_Task item_
In this exercise, print only the lines from the line with "Cerca (499, 55)" to the last line of the data below, inclusive. Any pictures should be left out.

(Dataset items)
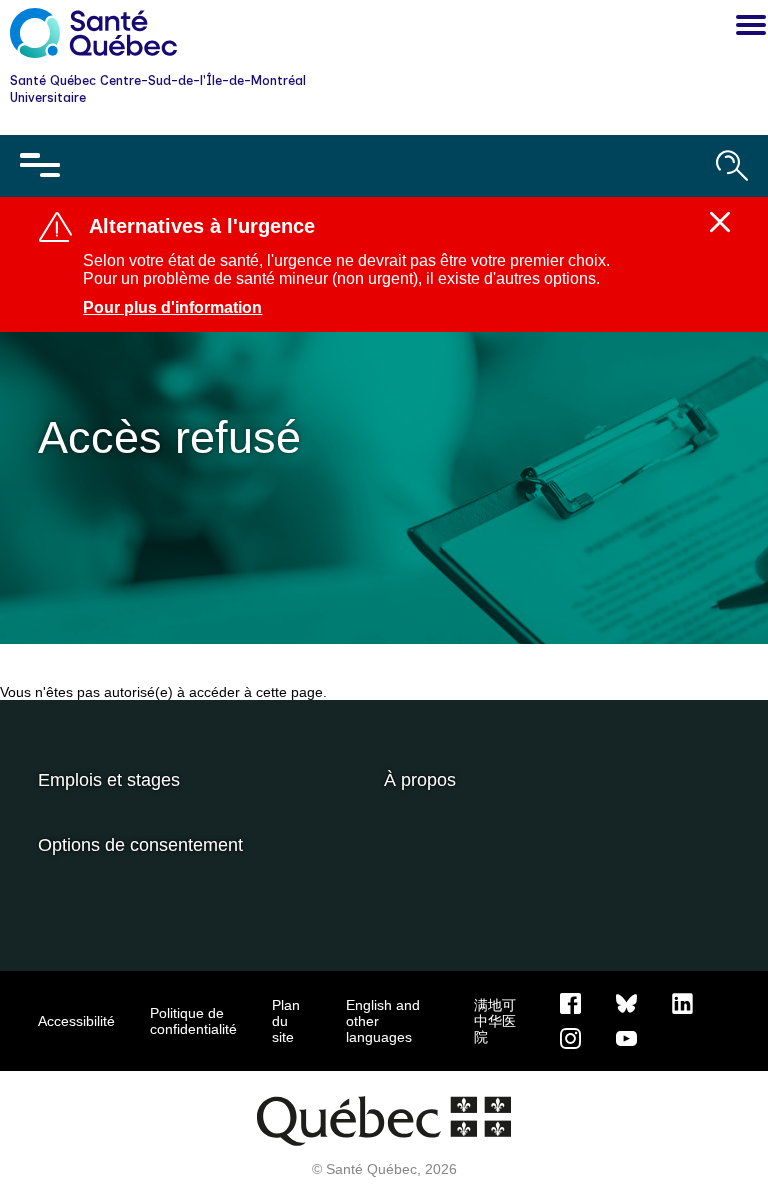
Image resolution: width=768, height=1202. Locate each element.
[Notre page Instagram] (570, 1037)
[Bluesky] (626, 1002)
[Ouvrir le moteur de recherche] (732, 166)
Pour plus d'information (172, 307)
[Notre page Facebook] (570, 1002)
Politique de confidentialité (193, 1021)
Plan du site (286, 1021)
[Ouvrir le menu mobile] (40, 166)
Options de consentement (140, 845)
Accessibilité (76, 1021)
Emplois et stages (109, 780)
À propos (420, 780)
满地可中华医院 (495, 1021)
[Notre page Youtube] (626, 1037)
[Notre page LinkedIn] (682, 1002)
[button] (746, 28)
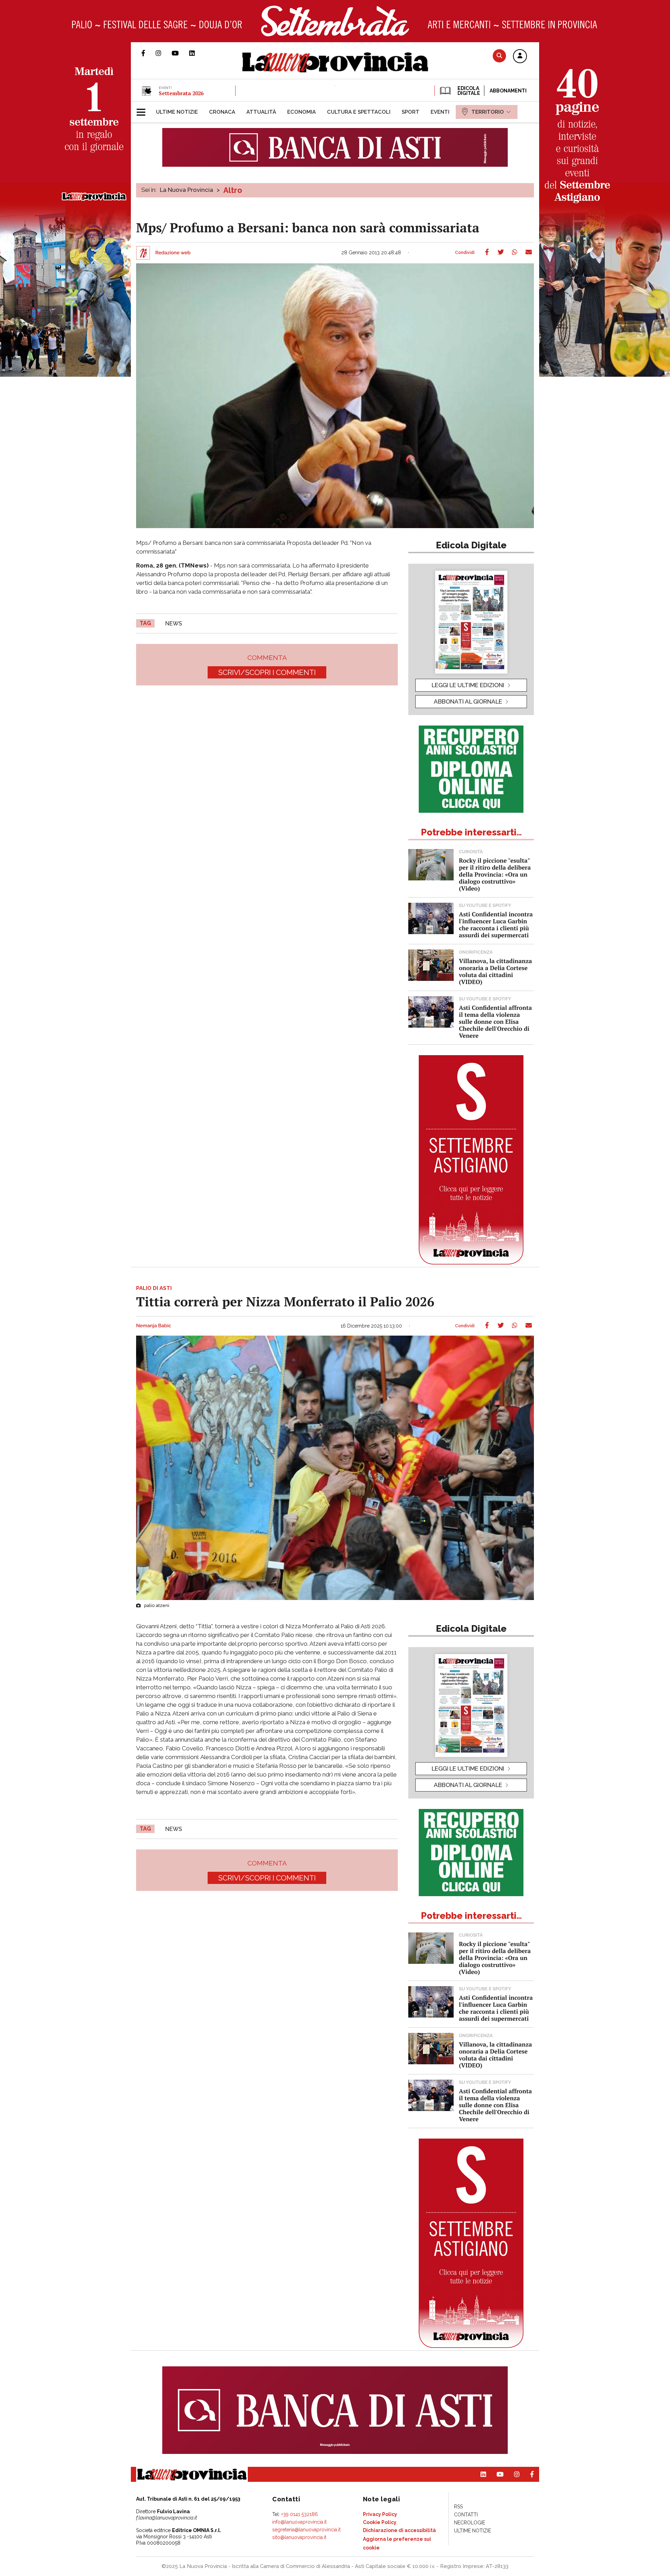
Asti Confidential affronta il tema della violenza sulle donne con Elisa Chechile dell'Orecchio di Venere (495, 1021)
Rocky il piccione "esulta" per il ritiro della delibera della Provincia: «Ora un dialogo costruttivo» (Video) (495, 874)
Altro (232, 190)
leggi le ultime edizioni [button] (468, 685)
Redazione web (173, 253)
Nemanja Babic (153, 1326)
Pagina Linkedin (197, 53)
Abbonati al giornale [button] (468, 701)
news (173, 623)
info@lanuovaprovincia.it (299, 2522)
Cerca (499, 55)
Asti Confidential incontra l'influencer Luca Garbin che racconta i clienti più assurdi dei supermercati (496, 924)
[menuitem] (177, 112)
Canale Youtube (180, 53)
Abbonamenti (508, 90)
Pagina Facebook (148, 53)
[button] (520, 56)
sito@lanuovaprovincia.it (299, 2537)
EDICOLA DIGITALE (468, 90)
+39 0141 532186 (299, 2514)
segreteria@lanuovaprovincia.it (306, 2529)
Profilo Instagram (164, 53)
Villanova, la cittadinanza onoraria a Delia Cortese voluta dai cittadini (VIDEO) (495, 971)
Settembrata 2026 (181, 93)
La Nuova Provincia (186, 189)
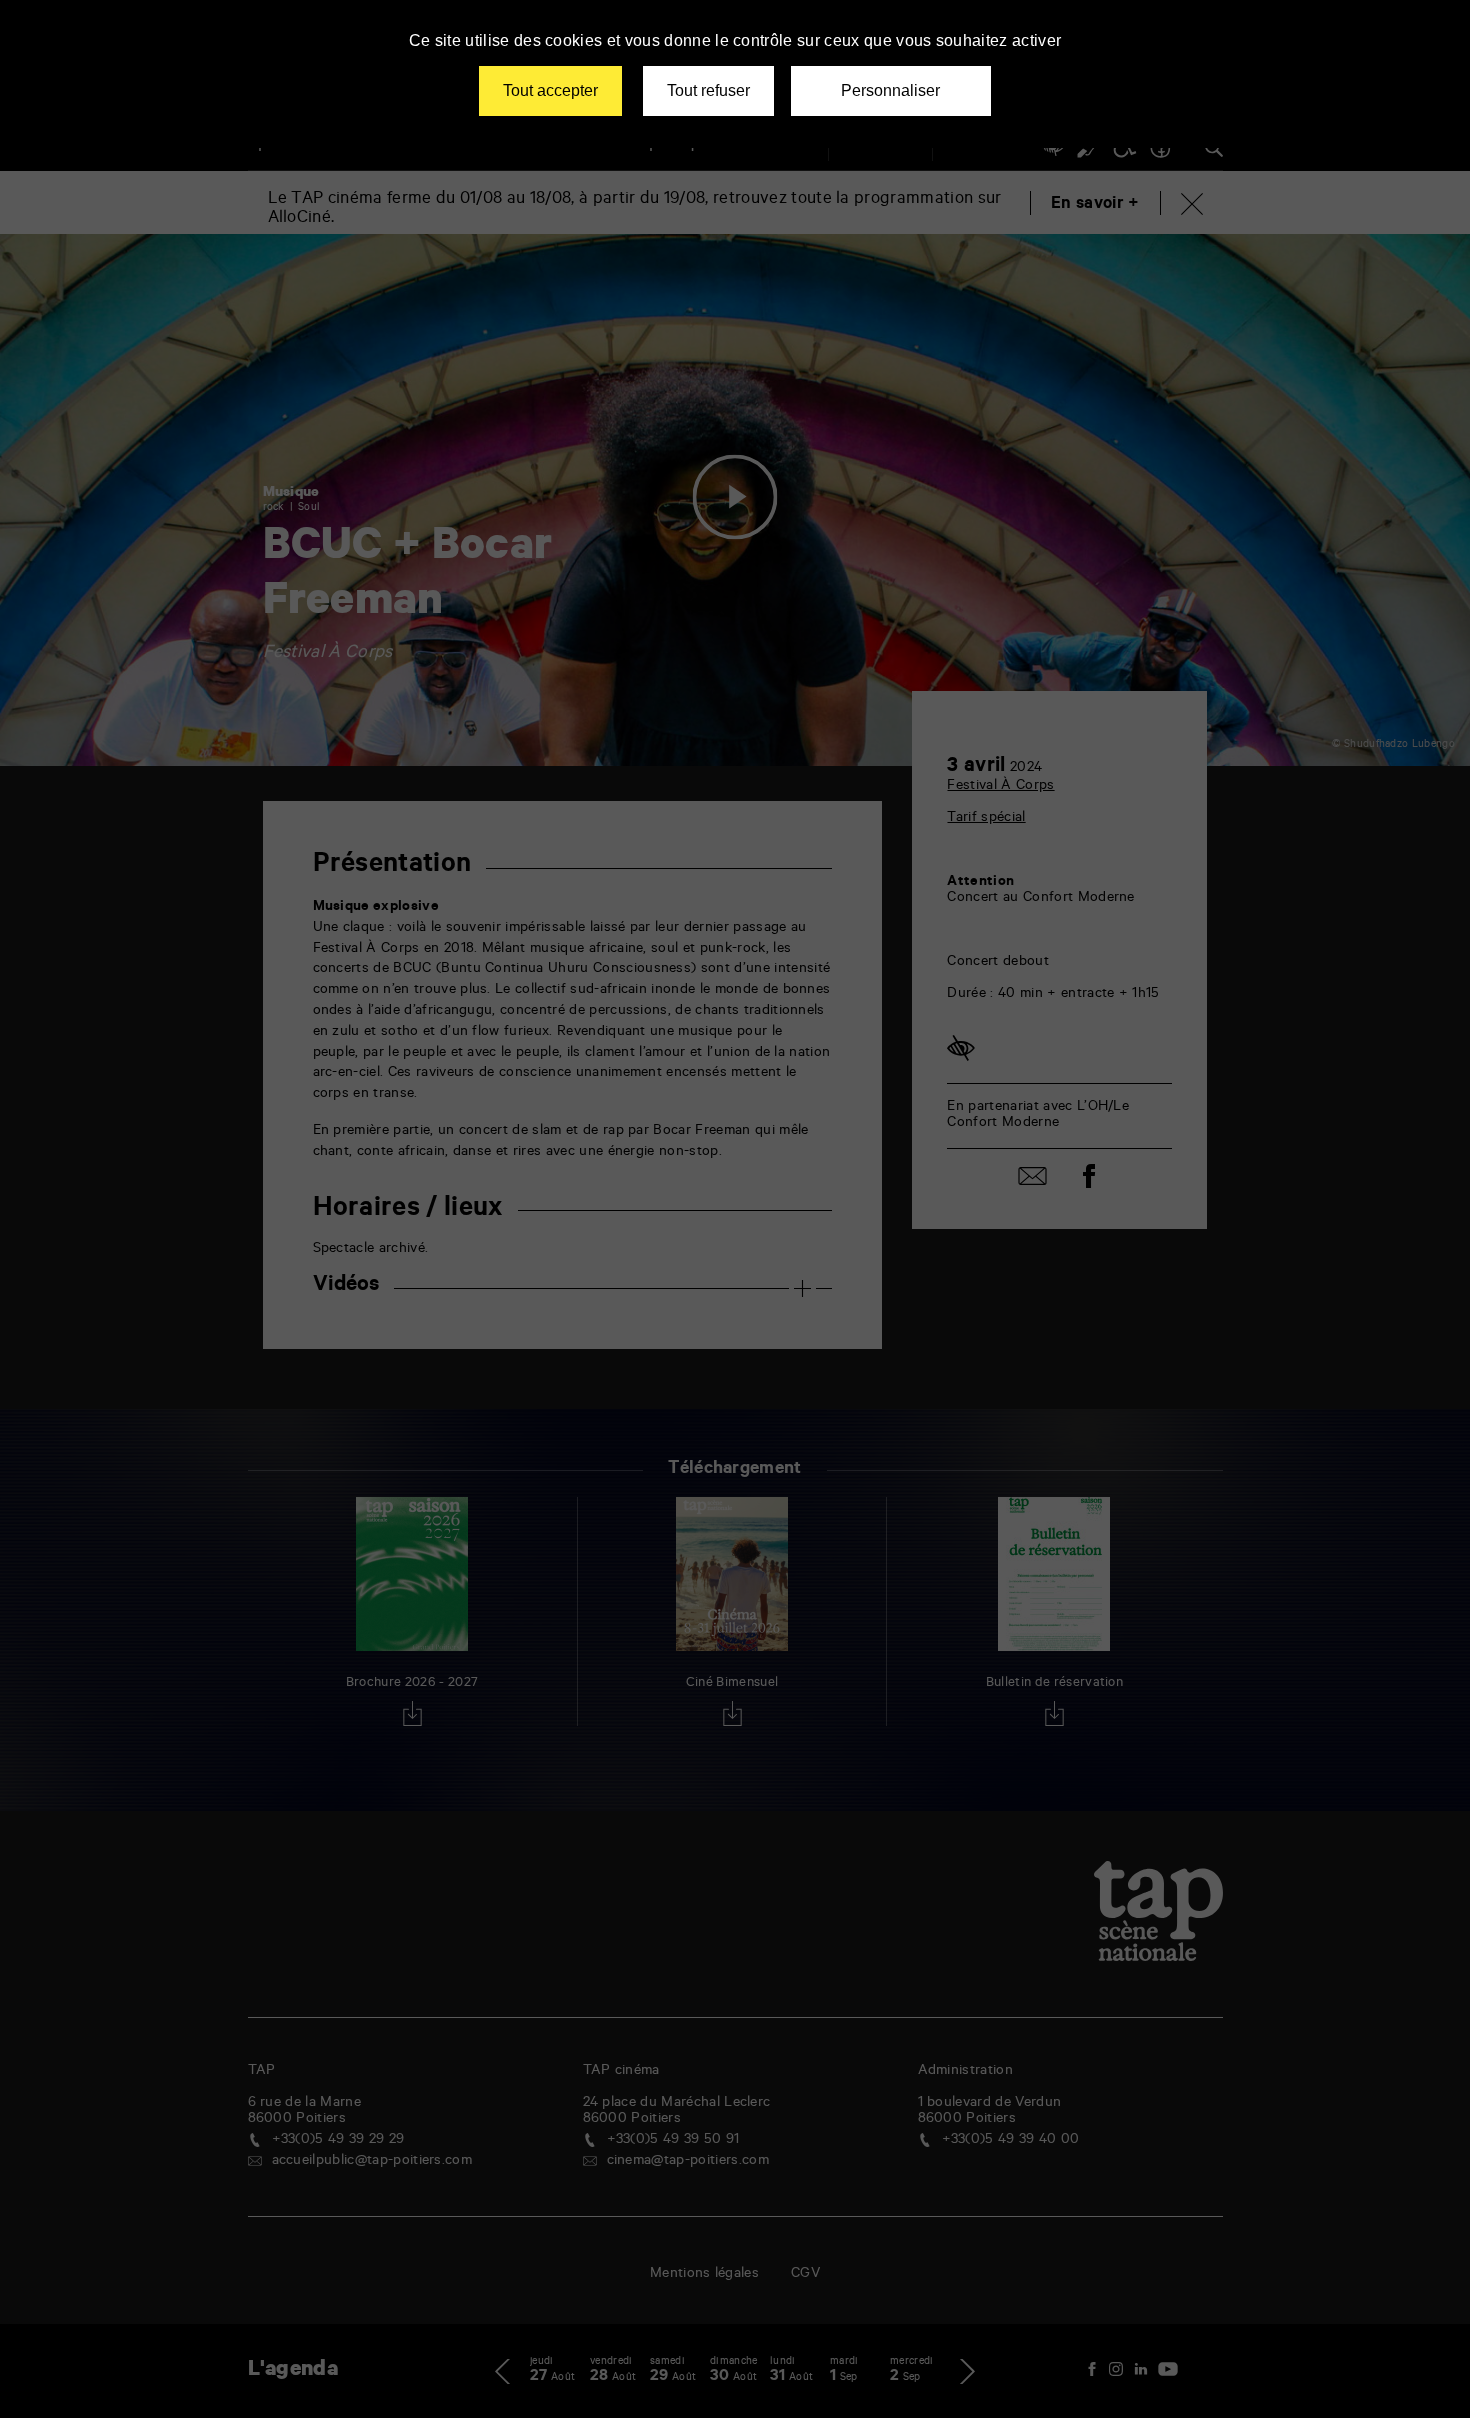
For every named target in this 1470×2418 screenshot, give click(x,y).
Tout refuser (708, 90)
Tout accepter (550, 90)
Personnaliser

_Written solution_
Cerca (499, 55)
Asti Confidential incontra l'influencer Luca Garbin che racconta i clienti più assurdi dei supermercati (496, 924)
[menuitem] (177, 112)
Canale Youtube (180, 53)
Abbonamenti (508, 90)
Pagina Facebook (148, 53)
[button] (520, 56)
sito@lanuovaprovincia.it (299, 2537)
EDICOLA DIGITALE (468, 90)
+39 0141 532186 (299, 2514)
segreteria@lanuovaprovincia.it (306, 2529)
Profilo Instagram (164, 53)
Villanova, la cittadinanza onoraria a Delia Cortese voluta dai cittadini (VIDEO) (495, 971)
Settembrata 2026 (181, 93)
La Nuova Provincia (186, 189)
For every named target in this 1470×2418 screenshot, give click(x,y).
Tout refuser (708, 90)
Tout accepter (550, 90)
Personnaliser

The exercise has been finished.